熒光共振能量轉移（FRET）

原理

作為一種高效的光學「分子尺」，熒光共振能量轉移技術（fluorescence resonance energy transfer，FRET）是采用物理方法去檢測分子間的相互作用的方法，是指兩個熒光發色基團在足夠靠近時，當供體分子吸收一定頻率的光子后被激發到更高的電子能態，在該電子回到基態前通過偶極子相互作用，實現了能量向鄰近的受體分子轉移，即發生能量共振轉移。

FRET 程度與基團質檢的空間距離緊密相關，一般為 7~10 nm 時即可發生 FRET；隨著距離延長，FRET 呈顯著減弱。基團之間 FRET 的效率，可以由 E = 1/1 +（R/R0）exp6 反映，其中 R 表示基團之間的距離，R0 表示福氏半徑，依賴熒光基團發射譜和淬滅基團激發譜的重疊程度，以及基團能量轉移的偶極子的相對方位。

用途

適用于在細胞正常的生理條件下，驗證已知分子間是否存在相互作用，比如細胞內分子間的相互作用、膜蛋白的研究、細胞膜受體蛋白間的相互作用、細胞凋亡的研究、核酸檢測等。

材料與儀器

酶標儀、兩種熒光發色基團、細胞系、質粒載體

步驟

以熒光物質 CFP（供體）-YFP（受體）為例，檢測 AB 蛋白在細胞內的相互作用。
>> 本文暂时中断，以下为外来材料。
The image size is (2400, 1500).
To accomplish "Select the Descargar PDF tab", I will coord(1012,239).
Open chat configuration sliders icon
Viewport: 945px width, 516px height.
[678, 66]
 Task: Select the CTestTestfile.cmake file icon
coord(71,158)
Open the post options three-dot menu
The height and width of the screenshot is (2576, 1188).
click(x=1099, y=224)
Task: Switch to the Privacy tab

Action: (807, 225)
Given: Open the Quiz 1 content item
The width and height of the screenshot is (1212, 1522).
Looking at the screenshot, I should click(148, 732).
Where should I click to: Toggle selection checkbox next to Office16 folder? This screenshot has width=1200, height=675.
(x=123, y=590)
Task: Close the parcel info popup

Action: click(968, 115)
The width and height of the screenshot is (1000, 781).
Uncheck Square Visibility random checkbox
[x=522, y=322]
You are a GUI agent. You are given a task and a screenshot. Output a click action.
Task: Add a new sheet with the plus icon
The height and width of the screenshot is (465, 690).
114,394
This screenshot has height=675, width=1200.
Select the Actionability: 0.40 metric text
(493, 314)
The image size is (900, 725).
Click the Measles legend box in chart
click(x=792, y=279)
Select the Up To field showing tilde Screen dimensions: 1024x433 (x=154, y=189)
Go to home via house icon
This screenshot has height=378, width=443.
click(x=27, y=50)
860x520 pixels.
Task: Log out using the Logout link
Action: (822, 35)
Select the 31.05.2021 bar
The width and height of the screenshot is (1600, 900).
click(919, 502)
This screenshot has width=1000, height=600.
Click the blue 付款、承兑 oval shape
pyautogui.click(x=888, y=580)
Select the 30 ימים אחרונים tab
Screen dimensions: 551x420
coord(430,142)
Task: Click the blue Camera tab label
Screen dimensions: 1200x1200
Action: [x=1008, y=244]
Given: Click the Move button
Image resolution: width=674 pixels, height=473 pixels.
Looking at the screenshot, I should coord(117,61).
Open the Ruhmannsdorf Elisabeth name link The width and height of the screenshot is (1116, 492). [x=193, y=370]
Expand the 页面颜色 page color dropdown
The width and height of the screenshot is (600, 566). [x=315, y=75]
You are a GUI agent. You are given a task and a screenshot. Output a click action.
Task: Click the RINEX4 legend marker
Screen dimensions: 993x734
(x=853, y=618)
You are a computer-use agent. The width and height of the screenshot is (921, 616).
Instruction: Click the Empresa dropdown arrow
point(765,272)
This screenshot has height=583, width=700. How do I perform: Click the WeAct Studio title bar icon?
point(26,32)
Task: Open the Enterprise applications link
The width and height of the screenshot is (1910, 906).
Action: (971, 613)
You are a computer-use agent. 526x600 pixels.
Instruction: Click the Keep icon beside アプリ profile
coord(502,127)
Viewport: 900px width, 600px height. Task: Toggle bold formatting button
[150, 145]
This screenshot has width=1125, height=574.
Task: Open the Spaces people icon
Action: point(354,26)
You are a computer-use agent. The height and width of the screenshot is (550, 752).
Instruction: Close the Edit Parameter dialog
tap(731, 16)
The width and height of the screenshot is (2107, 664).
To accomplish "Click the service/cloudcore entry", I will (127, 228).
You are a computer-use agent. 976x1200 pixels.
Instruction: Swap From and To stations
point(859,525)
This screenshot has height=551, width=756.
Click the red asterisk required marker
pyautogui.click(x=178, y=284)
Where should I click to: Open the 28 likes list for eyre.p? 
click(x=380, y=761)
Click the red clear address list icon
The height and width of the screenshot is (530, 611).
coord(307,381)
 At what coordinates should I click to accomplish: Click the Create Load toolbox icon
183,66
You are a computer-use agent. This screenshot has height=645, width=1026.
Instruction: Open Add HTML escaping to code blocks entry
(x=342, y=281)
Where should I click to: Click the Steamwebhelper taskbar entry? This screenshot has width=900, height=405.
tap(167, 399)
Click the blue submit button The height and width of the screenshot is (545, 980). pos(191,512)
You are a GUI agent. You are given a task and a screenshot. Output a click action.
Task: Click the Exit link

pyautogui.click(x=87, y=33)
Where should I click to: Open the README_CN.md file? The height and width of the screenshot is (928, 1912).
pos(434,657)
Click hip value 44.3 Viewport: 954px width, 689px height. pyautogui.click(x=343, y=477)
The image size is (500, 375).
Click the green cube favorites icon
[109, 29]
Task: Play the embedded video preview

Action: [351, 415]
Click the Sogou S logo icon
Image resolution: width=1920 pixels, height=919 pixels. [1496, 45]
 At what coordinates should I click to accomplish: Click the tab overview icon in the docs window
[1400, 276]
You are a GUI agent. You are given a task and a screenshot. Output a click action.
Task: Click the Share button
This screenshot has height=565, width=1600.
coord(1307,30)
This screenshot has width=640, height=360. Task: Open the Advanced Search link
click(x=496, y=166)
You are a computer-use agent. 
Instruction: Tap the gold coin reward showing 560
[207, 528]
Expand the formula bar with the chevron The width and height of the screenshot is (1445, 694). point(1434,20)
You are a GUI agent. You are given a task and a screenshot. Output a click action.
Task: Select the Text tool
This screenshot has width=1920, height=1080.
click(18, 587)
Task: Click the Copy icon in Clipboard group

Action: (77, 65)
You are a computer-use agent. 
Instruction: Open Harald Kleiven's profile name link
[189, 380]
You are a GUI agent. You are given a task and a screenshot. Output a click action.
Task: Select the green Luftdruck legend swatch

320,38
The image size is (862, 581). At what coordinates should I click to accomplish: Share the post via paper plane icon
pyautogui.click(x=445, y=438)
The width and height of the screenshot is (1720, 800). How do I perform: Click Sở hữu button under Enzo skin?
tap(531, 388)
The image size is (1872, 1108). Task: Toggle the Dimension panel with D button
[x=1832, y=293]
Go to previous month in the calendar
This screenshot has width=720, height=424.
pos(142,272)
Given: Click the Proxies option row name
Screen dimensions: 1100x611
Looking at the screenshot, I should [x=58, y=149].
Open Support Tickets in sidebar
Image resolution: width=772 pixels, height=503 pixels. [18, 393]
1、細胞轉染：構建質粒載體 CFP-A 和 YFP-B，將檢測的 AB 蛋白分別偶聯上熒光蛋白 CFP 和 YFP，并將兩個質粒共轉染到培養的細胞內；

2、轉染 24 小時后，去除培養基，并用 4％ 的多聚甲醛固定細胞 15 分鐘，用 PBS 洗滌兩次；

3、FRET 圖像采集：確定 FRET 配對的激發波長，藍光被調諧分別用于探測最大和最小的供體和受體信號，其中最大供體信號和最小受體信號對應的波長用于收集雙表達細胞的 FRET 信號。調整激光變化以便獲取最大 CFP 信號和最小 YFP 信號的激發光波長，采集供體和受體圖像，收集 FRET 信號。每個細胞 FRET 檢測重復 3 次，每種轉染至少完成 6 個細胞的 FRET 檢測;

4、FRET 數據處理：對于圖像分析和系數計算，每張圖片要減去背景，去除 FRET 信號中 DSBT 和 ASBT 的光譜串色信號；另外受體通路的 FRET 信號需要對供體受體光譜靈敏度的變化進行矯正、對自發熒光和光學噪聲進行矯正；同時利用矯正系數對雙標定細胞進行像素匹配矯正。

注意事項

1. 供體熒光基團和受體熒光基團的空間距離要<10 nm，足夠接近；

2. 供體的發射光譜與受體的接收光譜要有相當的重疊；

3. 能量供體與能量受體的熒光生色團必須以適當的方式排列。